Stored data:

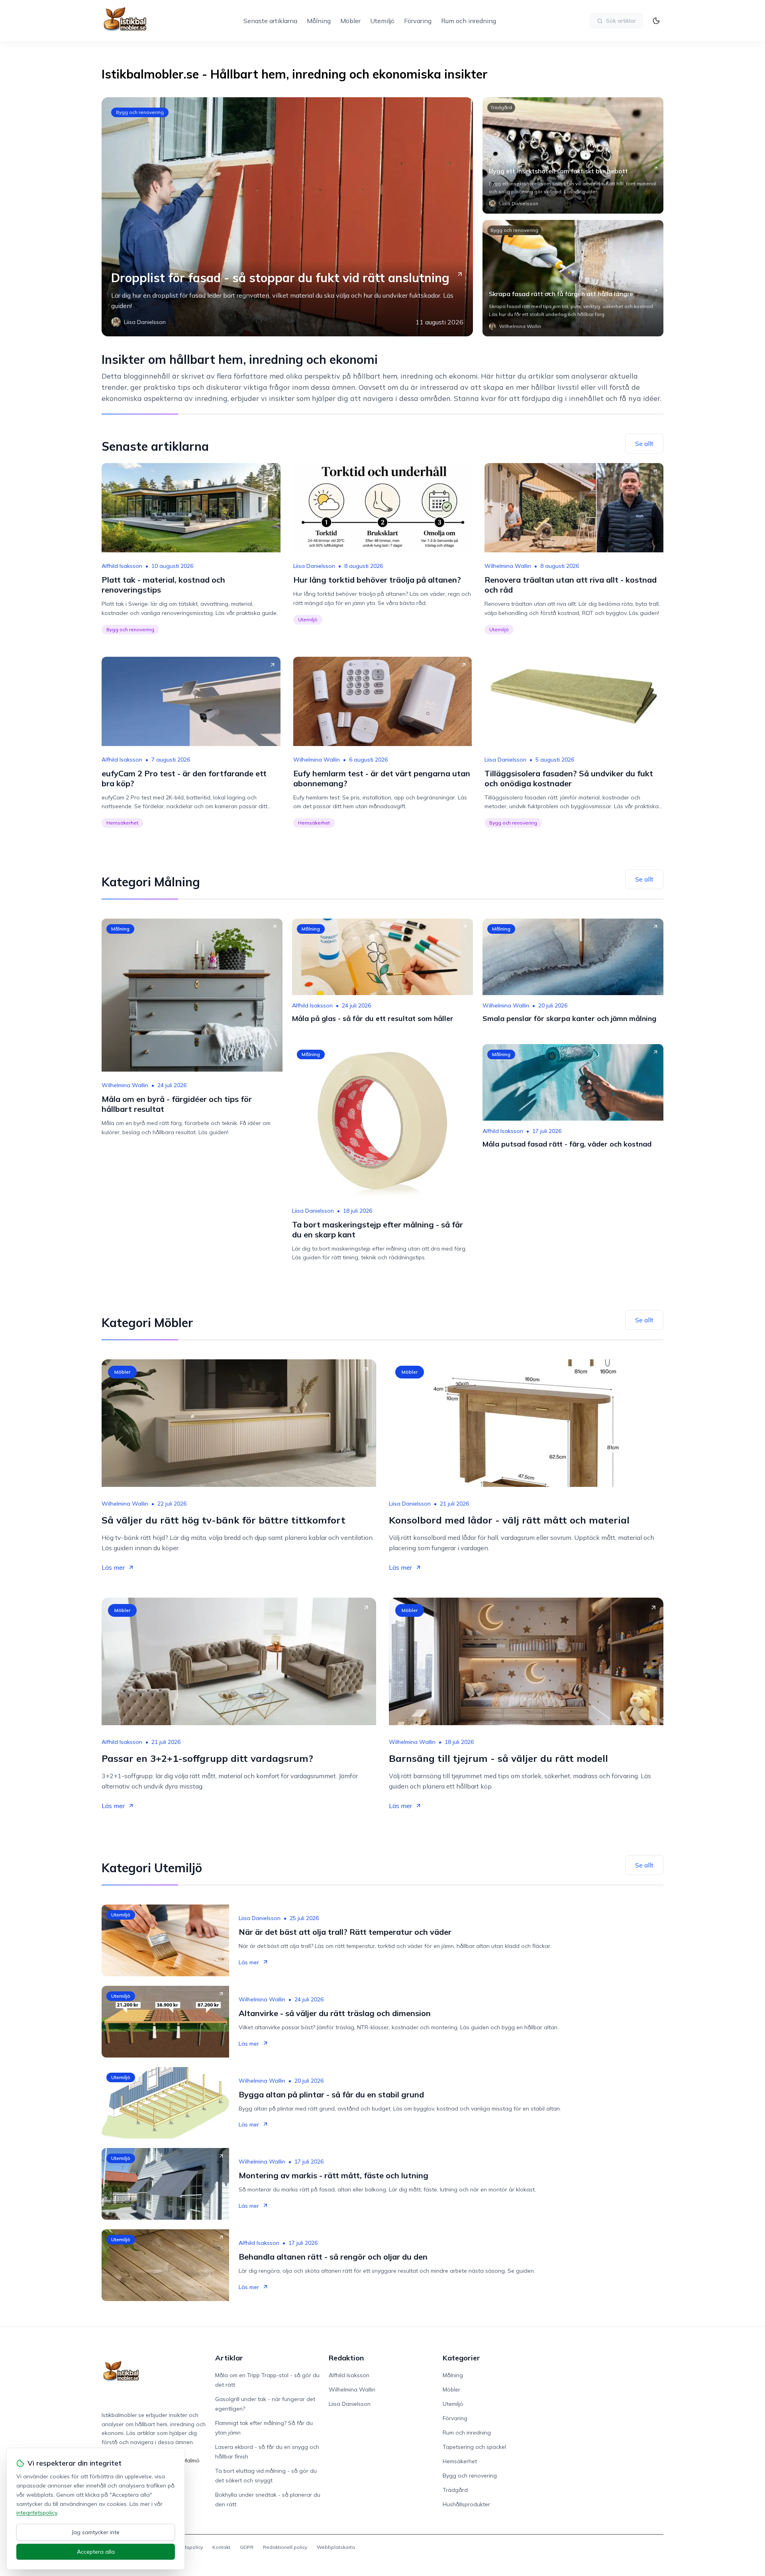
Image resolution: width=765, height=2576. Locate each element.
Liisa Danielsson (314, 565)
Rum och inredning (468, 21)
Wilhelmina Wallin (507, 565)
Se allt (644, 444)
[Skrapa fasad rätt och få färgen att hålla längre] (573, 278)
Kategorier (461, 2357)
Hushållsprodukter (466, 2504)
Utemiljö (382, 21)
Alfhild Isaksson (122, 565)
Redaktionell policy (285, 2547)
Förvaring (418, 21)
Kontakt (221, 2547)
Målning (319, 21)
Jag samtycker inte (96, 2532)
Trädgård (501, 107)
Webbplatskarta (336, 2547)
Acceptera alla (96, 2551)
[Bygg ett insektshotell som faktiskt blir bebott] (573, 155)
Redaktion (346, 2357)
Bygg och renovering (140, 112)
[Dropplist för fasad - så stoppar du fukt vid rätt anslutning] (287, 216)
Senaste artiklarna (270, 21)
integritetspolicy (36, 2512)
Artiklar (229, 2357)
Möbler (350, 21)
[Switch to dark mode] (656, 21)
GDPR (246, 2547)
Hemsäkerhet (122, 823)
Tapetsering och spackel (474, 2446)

» **Work instruction**
Your answer should consist only of the lines from the one with "[Switch to dark mode] (656, 21)" through the end of the data above, reproduced exactly.

» **Result of this exercise**
[Switch to dark mode] (656, 21)
GDPR (246, 2547)
Hemsäkerhet (122, 823)
Tapetsering och spackel (474, 2446)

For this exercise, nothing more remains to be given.